Sue
Explanation
The Joke
The comic shows a Western-style scene. A parent (dressed as a cowboy) is asked by their child, "Papa, why did you name me Sue?" The father explains that he gave the child that name so life would be hard, forcing them to grow up strong and tough. He says, "I gave you that name to make life hard so you'd grow to be strong and wise. I see it worked." The child acknowledges this and asks if the name also helped their brother. The father confirms — and in the final panel we see the brother, who is named "Tinkerbell Von Concrete-Nuggets," an absurdly humiliating name far worse than "Sue."
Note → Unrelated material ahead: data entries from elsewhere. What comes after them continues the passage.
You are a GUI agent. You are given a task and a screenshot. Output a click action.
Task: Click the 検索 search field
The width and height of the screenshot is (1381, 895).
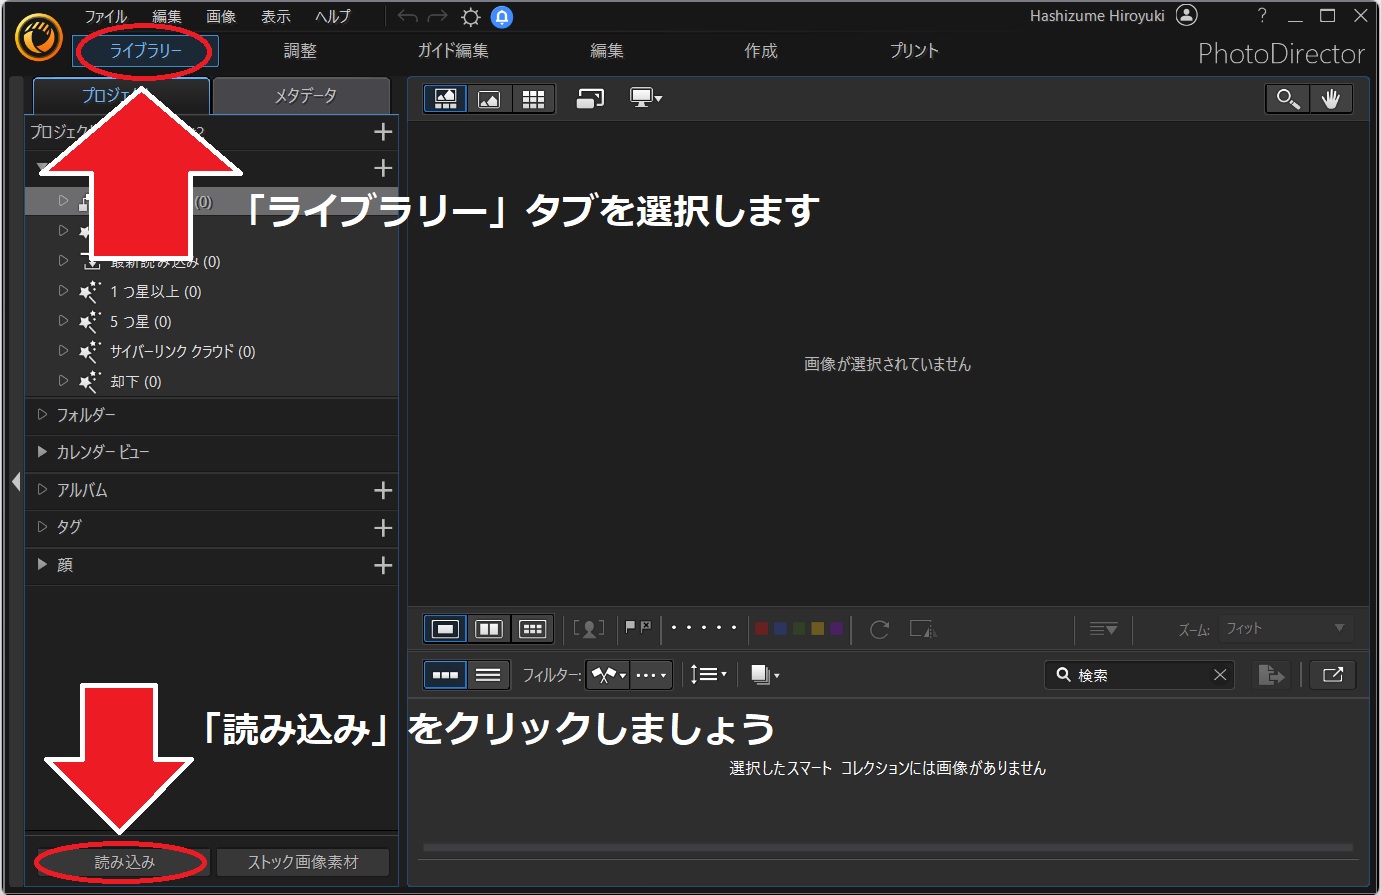pos(1139,674)
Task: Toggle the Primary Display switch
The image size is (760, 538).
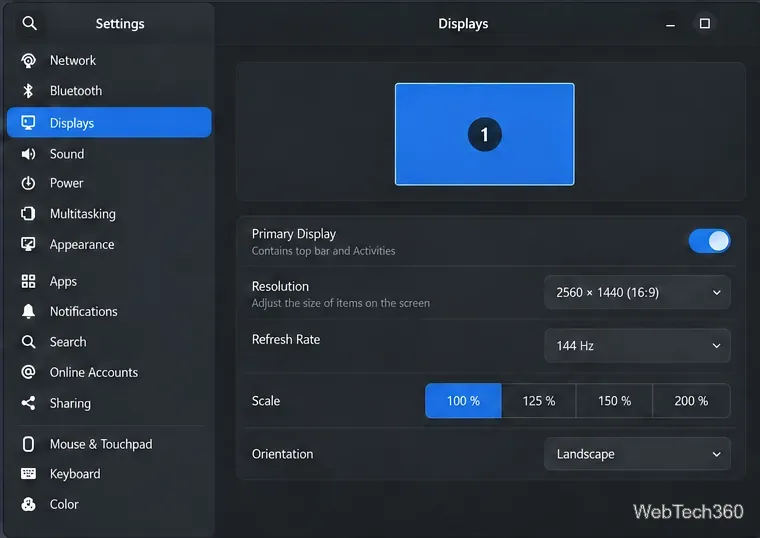Action: click(x=709, y=241)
This is a direct parody of Johnny Cash's famous song "A Boy Named Sue" (1969), written by Shel Silverstein. In the song, a father names his son "Sue" knowing the ridicule will toughen him up. The comic takes this premise and escalates it by revealing that the father went even further with the second child, giving him a name so outlandishly terrible that "Sue" seems mild by comparison.
The Humor
The humor relies on the audience's familiarity with the Johnny Cash song and the escalation principle. The setup faithfully recreates the premise of "A Boy Named Sue" — a tough cowboy father deliberately giving his child a difficult name to build character. The punchline works through absurd escalation: if "Sue" was bad enough to toughen up one son, the father apparently decided the second son needed an even more extreme name. "Tinkerbell Von Concrete-Nuggets" is funny because it combines a delicate fairy name with a crude and nonsensical surname, creating something so ridiculous that it goes beyond character-building humiliation into pure comedic absurdity.
References
The comic directly references "A Boy Named Sue," a novelty country song written by Shel Silverstein and popularized by Johnny Cash's 1969 live performance at San Quentin prison. The song tells the story of a boy who grows up tough because of the constant fights his embarrassing name provokes.